(Problem to work on) Leave the pictures out and repeat the rest of the data below exactly.
++++ Records supplied
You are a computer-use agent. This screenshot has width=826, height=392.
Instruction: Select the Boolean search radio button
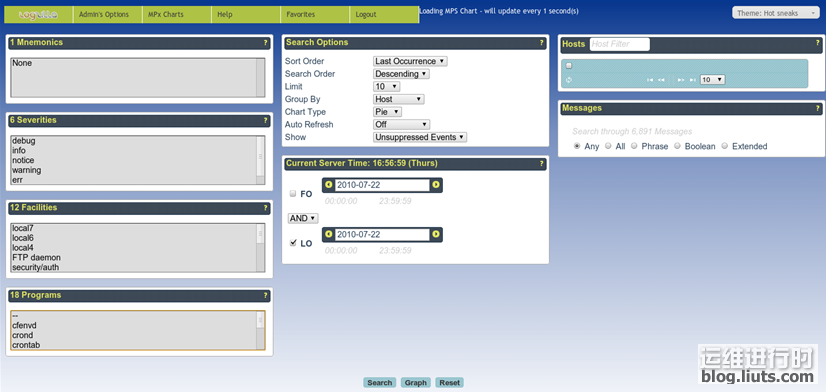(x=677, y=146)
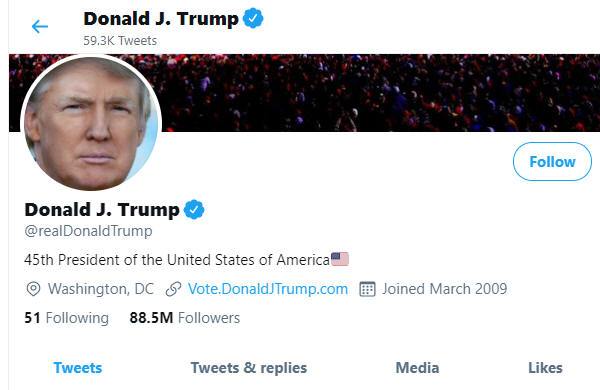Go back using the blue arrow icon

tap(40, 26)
++++++++
(Your response)
You are a computer-use agent. This screenshot has width=826, height=392.
Instruction: Select the Boolean search radio button
(x=677, y=146)
Go back using the blue arrow icon

tap(40, 26)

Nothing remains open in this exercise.